● Excerpted records:
* * * * * * * * *

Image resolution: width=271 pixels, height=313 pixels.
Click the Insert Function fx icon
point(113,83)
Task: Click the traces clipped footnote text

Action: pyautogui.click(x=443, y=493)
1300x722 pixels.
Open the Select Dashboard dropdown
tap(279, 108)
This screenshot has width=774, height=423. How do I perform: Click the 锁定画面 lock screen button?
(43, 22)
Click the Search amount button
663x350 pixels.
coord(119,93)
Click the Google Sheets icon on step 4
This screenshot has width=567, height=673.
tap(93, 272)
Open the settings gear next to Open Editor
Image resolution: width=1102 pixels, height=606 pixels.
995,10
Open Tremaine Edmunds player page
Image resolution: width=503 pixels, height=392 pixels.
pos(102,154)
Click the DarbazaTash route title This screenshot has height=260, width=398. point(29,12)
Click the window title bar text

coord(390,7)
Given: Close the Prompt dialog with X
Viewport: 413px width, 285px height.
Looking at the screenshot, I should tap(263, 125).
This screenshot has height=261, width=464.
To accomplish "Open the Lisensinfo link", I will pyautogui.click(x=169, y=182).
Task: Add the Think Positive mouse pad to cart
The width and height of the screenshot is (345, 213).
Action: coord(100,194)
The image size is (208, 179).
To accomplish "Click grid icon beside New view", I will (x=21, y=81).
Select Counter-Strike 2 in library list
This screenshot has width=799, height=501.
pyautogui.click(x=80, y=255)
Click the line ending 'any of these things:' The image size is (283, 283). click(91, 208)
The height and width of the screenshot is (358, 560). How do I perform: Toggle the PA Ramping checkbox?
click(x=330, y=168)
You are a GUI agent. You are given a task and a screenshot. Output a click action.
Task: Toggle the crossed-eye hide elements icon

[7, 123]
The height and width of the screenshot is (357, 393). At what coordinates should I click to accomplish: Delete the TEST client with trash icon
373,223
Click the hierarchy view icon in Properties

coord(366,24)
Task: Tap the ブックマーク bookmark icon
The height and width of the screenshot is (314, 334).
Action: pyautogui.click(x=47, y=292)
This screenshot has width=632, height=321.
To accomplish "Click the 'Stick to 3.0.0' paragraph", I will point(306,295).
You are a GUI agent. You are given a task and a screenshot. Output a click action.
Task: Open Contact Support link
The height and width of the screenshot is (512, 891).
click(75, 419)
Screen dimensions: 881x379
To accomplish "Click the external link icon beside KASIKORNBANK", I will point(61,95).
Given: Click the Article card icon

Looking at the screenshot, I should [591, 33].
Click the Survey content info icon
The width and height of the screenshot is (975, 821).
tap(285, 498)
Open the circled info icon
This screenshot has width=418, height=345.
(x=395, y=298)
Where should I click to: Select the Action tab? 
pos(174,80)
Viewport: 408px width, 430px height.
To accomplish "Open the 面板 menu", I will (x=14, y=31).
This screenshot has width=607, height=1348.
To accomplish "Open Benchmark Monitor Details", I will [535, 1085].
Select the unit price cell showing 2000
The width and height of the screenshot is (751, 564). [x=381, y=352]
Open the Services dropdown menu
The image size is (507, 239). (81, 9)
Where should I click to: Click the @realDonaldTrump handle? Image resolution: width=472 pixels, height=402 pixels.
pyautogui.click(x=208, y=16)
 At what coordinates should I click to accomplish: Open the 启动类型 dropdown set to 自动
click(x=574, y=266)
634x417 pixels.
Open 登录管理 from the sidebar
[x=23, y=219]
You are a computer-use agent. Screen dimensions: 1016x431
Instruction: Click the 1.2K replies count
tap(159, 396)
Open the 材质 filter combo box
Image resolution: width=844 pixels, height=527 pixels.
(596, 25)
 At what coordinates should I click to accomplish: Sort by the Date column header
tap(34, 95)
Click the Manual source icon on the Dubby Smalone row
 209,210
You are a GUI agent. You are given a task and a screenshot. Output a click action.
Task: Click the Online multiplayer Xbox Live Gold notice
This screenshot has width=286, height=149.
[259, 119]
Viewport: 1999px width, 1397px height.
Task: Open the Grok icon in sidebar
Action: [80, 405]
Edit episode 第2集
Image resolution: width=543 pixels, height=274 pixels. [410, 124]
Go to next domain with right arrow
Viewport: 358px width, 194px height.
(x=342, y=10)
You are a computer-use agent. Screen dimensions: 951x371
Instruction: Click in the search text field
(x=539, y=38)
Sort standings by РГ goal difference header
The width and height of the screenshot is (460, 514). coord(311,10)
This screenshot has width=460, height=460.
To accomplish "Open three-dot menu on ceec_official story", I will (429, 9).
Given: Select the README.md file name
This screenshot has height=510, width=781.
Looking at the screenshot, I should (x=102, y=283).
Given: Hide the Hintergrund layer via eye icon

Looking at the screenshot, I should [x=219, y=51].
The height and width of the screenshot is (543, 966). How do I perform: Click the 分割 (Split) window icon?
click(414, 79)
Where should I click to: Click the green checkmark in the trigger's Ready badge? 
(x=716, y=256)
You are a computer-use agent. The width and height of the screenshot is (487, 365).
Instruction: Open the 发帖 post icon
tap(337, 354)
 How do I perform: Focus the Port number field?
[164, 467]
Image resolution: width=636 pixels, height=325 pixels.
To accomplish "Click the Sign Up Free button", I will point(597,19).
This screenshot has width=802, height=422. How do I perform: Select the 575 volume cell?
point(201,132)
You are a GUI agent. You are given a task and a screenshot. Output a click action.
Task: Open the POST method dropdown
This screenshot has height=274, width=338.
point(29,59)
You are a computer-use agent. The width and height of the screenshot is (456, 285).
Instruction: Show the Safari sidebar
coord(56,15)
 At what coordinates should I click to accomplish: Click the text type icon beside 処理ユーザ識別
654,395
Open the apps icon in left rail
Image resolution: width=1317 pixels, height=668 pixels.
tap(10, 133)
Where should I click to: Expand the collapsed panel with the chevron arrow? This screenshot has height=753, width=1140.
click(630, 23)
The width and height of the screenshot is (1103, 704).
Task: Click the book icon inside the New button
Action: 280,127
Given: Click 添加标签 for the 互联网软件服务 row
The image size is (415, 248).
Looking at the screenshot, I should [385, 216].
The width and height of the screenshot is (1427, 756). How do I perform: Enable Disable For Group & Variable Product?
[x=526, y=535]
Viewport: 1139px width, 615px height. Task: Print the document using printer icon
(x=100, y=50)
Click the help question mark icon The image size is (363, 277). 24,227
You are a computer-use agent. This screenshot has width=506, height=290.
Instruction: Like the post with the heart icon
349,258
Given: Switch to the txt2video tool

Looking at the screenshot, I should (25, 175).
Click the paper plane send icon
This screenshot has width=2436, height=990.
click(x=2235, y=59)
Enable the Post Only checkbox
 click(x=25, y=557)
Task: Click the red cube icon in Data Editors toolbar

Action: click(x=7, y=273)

* * * * * * * * *

● Requirement: Take each line from the preceding material that contains "will" and copy it.

● Your solution:
To accomplish "Open the Lisensinfo link", I will pyautogui.click(x=169, y=182).
To accomplish "Click grid icon beside New view", I will (x=21, y=81).
To accomplish "Click the 'Stick to 3.0.0' paragraph", I will point(306,295).
To accomplish "Click the external link icon beside KASIKORNBANK", I will point(61,95).
To accomplish "Open the 面板 menu", I will (x=14, y=31).
To accomplish "Open Benchmark Monitor Details", I will [535, 1085].
To accomplish "Open three-dot menu on ceec_official story", I will (429, 9).
To accomplish "Click the Sign Up Free button", I will point(597,19).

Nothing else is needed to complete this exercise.